Chelsea's Didier Drogba reacts after a missed opportunity during their Champions League soccer match against Schalke 04 at Stamford Bridge in London September 17, 2014. [REUTERS/Andrew]

The shocking rejection of Ivory Coast football great Didier Drogba by fellow former players in his quest to become the president of Ivorian FA lifts the lid on the warped politics dogging retired athletes in Africa.

The Ivory Coast players’ Union decided last week to not sponsor Drogba to run for the presidency of the Ivorian federation (FIF) in the September 5 election and instead backed Idriss Diallo, the current FIF vice-president.

Candidates need an endorsement from one of five Ivorian football organisations to enter the presidential race.

With only the association of medical staff yet to announce their endorsement, the former Chelsea and Marseille striker does not have a sponsor.

The rejection mirrors the specter of footballers across Africa notoriously being elbowed out of leadership positions whenever they offer themselves for election.

On Friday, global footballers’ union, FIFPro, took an unprecedented move to suspended the Ivory Coast Footballers Association (AFI) for failing to endorse Drogba’s bid.

Despite the former Chelsea striker’s long record of building schools in Ivory Coast, a football academy, like Harambee Stars captain Victor Wanyama is doing in Busia, Drogba has also donated £3 million pounds (Sh414,194,340) to build a hospital.

The former national football team captain used his cult-like following to stop a 5-year civil war when the loyalists of Laurent Gbagbo and Alassane Ouattara battled for Ivorian leadership.

Under the captainship of Drogba, the Ivory Coast national football team was credited with helping to secure a temporary truce when it qualified for the 2006 Fifa World Cup and brought warring parties together.

He has also donated his clinic in Abidjan for the treatment of Coronavirus patients yet Drogba got not even a single vote from the association of fellow players. His crime? He did not “play his politics well” – according to multiple sources.

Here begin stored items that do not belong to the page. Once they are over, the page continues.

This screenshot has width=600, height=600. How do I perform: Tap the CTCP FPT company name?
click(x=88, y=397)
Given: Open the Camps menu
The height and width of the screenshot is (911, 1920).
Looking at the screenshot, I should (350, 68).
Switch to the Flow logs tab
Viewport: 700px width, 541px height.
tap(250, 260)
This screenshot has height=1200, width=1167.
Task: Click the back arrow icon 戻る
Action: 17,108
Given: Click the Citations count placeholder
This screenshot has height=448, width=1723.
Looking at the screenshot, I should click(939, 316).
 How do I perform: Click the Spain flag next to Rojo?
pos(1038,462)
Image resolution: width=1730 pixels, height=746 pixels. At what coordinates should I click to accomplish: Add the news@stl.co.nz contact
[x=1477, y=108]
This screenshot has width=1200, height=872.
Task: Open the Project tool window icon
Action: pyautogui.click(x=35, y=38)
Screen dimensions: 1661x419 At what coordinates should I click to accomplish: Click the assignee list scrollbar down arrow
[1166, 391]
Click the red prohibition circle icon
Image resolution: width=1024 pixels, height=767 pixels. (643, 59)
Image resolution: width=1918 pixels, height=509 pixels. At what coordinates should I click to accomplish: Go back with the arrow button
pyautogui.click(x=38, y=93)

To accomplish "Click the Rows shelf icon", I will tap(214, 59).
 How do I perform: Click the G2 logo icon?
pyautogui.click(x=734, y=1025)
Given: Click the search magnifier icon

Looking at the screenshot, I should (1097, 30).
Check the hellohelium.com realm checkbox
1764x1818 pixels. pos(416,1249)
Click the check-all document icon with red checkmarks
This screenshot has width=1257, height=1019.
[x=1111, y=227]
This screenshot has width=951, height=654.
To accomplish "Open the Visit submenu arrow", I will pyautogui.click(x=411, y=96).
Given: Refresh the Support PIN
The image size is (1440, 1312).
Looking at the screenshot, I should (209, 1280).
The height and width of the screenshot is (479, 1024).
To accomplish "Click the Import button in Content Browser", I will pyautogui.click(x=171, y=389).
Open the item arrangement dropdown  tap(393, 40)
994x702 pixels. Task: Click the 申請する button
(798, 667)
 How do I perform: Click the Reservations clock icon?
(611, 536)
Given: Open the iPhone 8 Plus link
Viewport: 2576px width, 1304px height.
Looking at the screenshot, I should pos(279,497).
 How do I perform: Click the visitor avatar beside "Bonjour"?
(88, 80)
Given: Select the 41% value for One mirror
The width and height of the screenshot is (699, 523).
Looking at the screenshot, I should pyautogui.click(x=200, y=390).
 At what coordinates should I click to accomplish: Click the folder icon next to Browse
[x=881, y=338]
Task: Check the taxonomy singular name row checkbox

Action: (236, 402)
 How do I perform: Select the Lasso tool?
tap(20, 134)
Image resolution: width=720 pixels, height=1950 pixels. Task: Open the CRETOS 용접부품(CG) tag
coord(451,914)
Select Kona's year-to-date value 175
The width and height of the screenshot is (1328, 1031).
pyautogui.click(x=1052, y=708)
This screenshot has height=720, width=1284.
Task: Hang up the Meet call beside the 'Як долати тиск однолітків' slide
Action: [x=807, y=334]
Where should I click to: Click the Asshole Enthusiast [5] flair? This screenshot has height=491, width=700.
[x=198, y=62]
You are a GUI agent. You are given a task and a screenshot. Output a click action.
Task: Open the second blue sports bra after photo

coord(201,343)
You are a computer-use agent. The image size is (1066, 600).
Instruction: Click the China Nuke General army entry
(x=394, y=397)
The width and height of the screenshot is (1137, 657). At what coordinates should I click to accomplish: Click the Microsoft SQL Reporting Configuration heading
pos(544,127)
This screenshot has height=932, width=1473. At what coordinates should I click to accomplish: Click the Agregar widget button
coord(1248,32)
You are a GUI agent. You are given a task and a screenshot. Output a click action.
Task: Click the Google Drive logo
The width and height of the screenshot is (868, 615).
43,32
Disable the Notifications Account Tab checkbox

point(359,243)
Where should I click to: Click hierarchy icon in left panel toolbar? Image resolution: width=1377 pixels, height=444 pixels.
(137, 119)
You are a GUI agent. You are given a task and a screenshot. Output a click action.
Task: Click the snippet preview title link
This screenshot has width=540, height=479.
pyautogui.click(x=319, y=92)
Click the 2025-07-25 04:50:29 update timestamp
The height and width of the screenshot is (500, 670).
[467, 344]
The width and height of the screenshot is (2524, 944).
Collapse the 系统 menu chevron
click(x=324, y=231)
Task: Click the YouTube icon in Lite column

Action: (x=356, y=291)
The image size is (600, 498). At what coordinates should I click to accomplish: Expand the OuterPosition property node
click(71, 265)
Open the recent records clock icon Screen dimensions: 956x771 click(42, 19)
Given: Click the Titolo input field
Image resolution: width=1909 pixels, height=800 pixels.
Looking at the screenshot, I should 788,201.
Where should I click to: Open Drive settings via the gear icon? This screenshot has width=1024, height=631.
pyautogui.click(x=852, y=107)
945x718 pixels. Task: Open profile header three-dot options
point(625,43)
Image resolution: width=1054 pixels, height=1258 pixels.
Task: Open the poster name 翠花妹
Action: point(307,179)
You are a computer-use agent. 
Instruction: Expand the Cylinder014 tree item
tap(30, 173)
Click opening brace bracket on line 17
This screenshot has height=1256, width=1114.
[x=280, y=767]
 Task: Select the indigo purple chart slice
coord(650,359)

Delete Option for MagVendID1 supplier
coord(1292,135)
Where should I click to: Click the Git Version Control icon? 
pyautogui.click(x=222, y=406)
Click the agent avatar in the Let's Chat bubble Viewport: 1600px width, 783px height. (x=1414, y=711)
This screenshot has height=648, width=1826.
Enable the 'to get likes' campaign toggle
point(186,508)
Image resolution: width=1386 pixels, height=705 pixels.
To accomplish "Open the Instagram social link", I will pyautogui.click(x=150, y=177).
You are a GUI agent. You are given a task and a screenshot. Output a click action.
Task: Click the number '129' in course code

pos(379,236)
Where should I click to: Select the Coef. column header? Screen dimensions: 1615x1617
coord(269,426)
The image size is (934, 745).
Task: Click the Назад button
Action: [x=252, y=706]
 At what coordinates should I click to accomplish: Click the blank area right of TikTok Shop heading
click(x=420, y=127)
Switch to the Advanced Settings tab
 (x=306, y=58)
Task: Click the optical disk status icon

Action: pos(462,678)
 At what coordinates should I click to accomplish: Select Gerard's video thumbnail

In a letter, seen by AFP, dated Thursday and addressed to the president of the AFI Cyrille Domoraud, a former Ivory Coast defender, FIFPro said it was suspending his organisation “with immediate effect.”

In the scathing letter, FIFPro attacked what it called the “iniquitous decision” of the AFI saying it is likely “to have a negative impact, in the Ivory Coast and beyond, on the defence of footballers, the chief objective of FIFPro and its members”.

FIFPro said: “Your decision shows a flagrant omission of this obligation and a total lack of consideration for your members.

FIFPro said the choice “is the result of various serious statutory breaches committed by the AFI in recent years” and had failed to take into account the “strictly democratic expression of the will of Ivorian footballers.”

On top of the endorsement of one of the special interest groups, candidates must also be nominated by three of the 14 Ligue 1 clubs and two from the lower divisions.

Drogba played in three World Cups with the Ivory Coast and twice helped them to the final of the Africa Cup of Nations, also earning cult status among fans for his exploits with Chelsea in the Premier League and Champions League.

Kenya Footballers Welfare Association (KEFWA) Secretary General Jerry Santo said the Drobga situation is a complex one, but which has put the footballers’ family in an awkward situation.

“I think we need to put into context what has been going on in the Ivorian players’ union. While Drogba is a founding member of the Union, the other candidate (Idriss Diallo) has been close to the association and sold his vision to the players long before their own stepped forward,” Santo offers.

“An argument for both can be advanced, but I think Drogba may have thought he would be the automatic choice. He may have taken it lightly while the Diabate was working with the union to advance their organisation’s needs. So it was going to be difficult to go back on their promise to Diabate.

“And this should be a lesson to even for us here in Kenya. It is not just enough to be a member of the Union.

“One has to actively participate to uplift the welfare of fellow members. Quite often in Kenya, players stay away from the game only to show up when elections are called. It doesn’t work that way,” Santo said.